_DATASET EXTRACT_

-=-=-

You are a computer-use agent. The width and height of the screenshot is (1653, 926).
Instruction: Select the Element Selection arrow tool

-=-=-

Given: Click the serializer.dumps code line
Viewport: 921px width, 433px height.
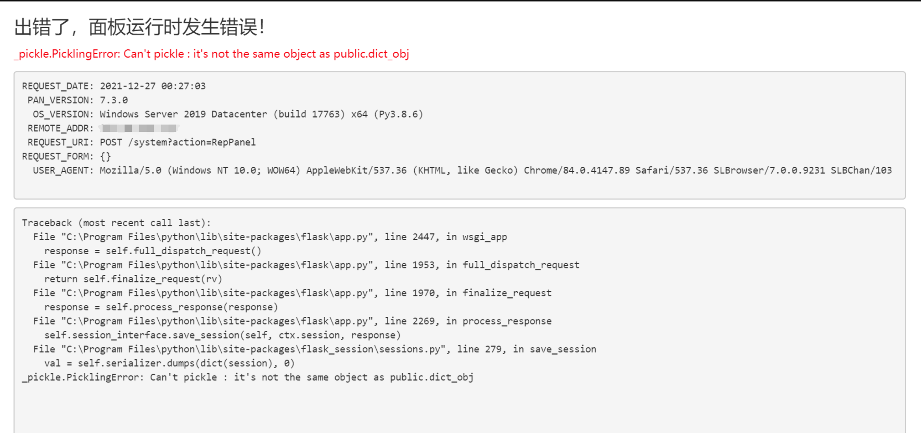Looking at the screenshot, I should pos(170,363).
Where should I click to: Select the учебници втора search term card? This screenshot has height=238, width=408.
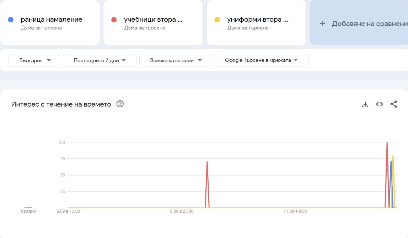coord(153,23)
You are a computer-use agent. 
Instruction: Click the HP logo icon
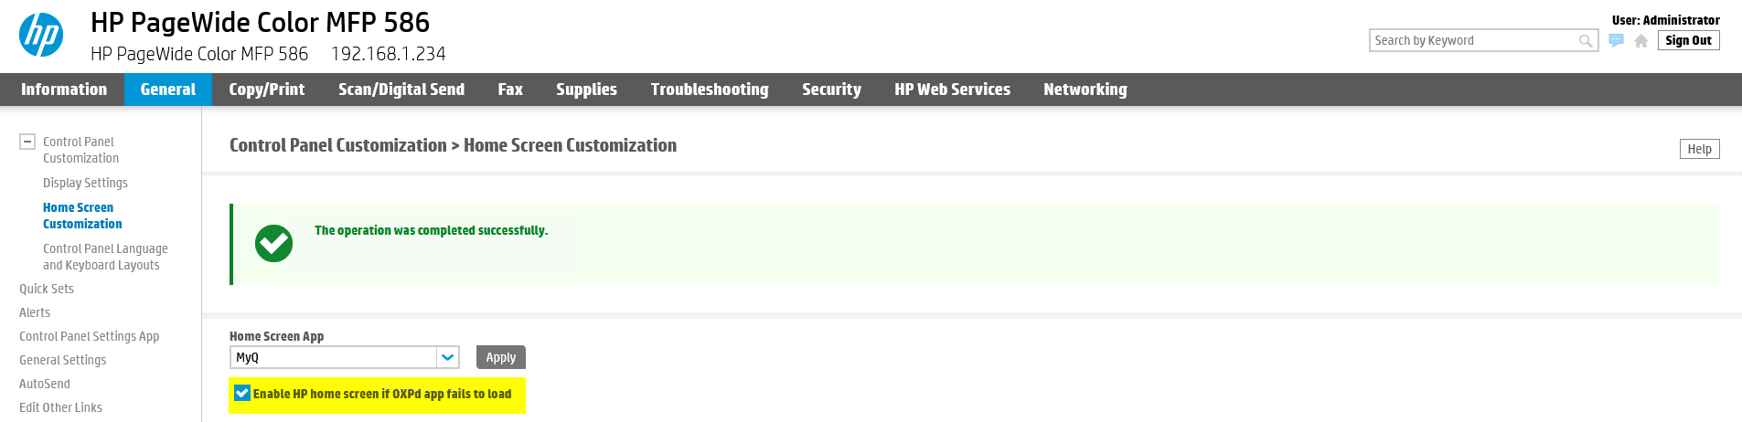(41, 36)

-=-=-

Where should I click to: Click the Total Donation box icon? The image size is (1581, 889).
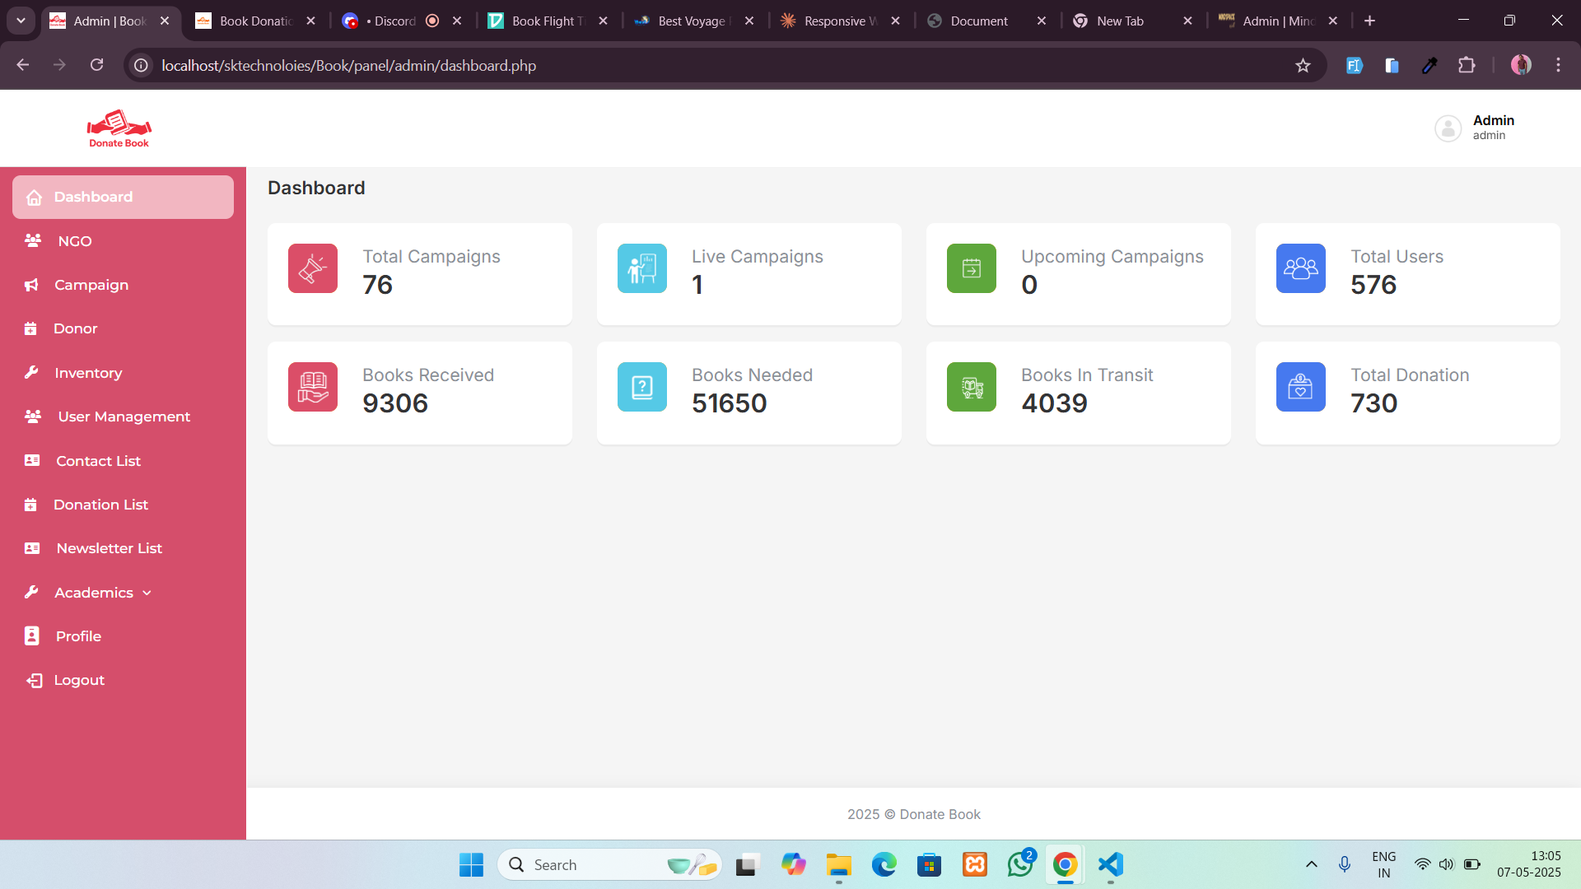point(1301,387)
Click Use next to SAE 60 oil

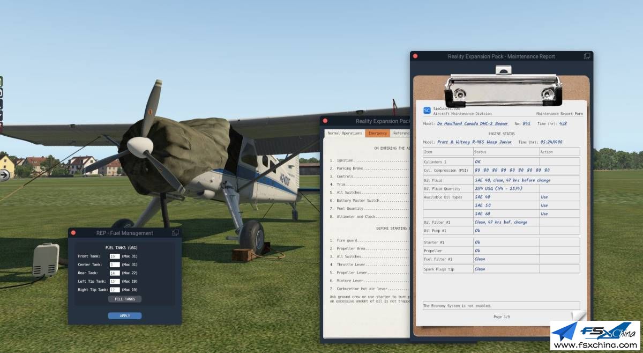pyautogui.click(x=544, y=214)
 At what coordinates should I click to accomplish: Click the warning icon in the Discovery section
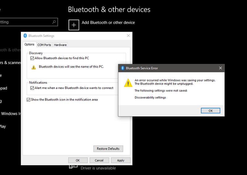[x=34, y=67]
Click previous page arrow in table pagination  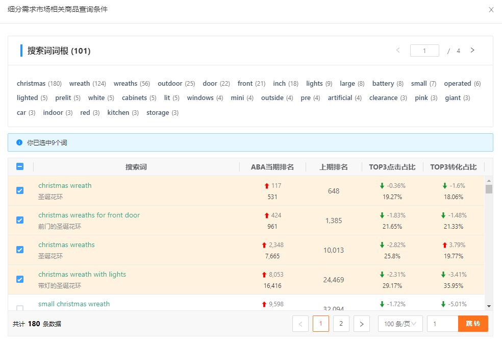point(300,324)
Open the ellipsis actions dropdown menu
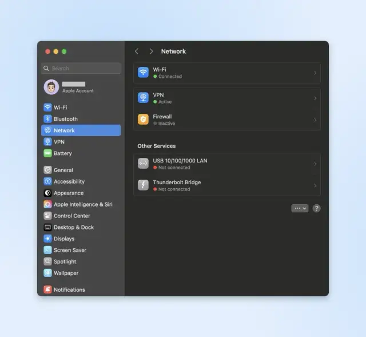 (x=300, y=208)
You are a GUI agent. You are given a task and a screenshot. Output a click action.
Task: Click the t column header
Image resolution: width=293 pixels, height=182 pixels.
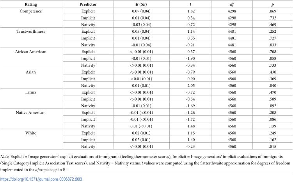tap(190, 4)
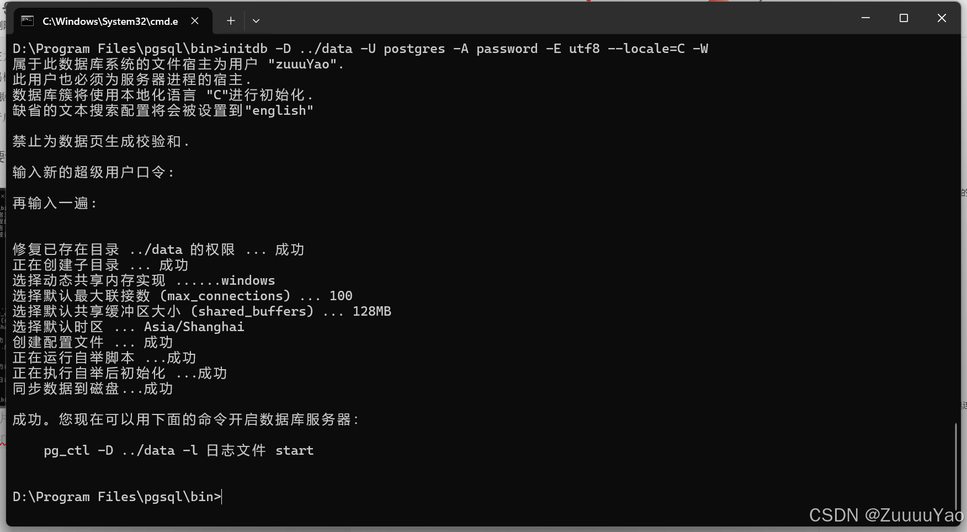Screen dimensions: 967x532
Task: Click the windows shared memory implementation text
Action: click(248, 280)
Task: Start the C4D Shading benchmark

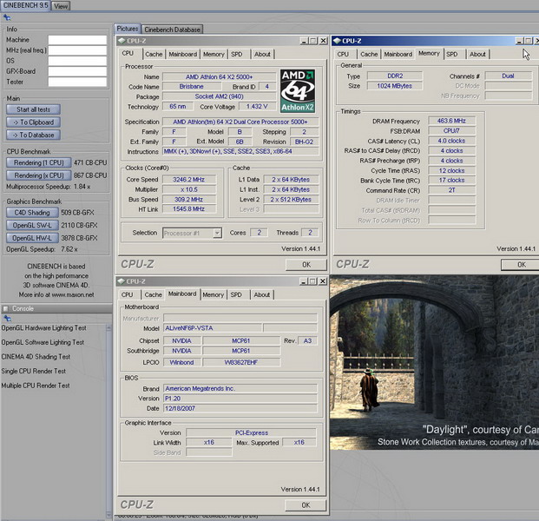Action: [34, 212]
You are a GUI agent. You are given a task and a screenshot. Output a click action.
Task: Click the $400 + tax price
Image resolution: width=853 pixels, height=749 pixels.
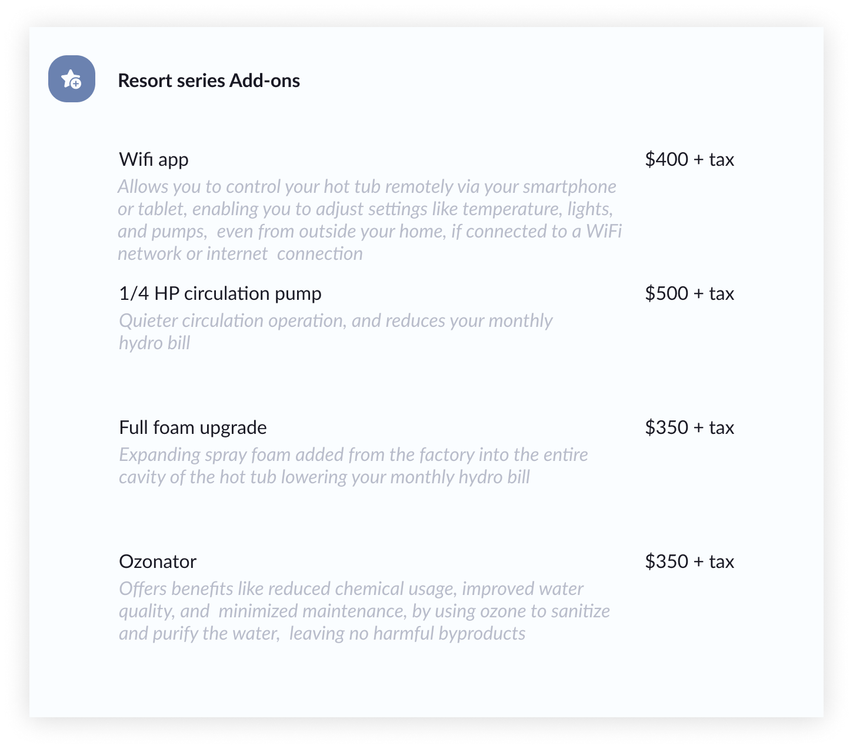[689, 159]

-=-=-

_WORK REQUIRED_
Gather every line of the items above that contains the string "width". Case counts.

_TASK ANSWER_
You are a computer-use agent. The width and height of the screenshot is (1653, 926).
Viewport: 921px width, 433px height.
Where should I click to: Select the учебници втора search term card? This screenshot has height=238, width=408.
Image resolution: width=293 pixels, height=182 pixels.
Image resolution: width=853 pixels, height=749 pixels.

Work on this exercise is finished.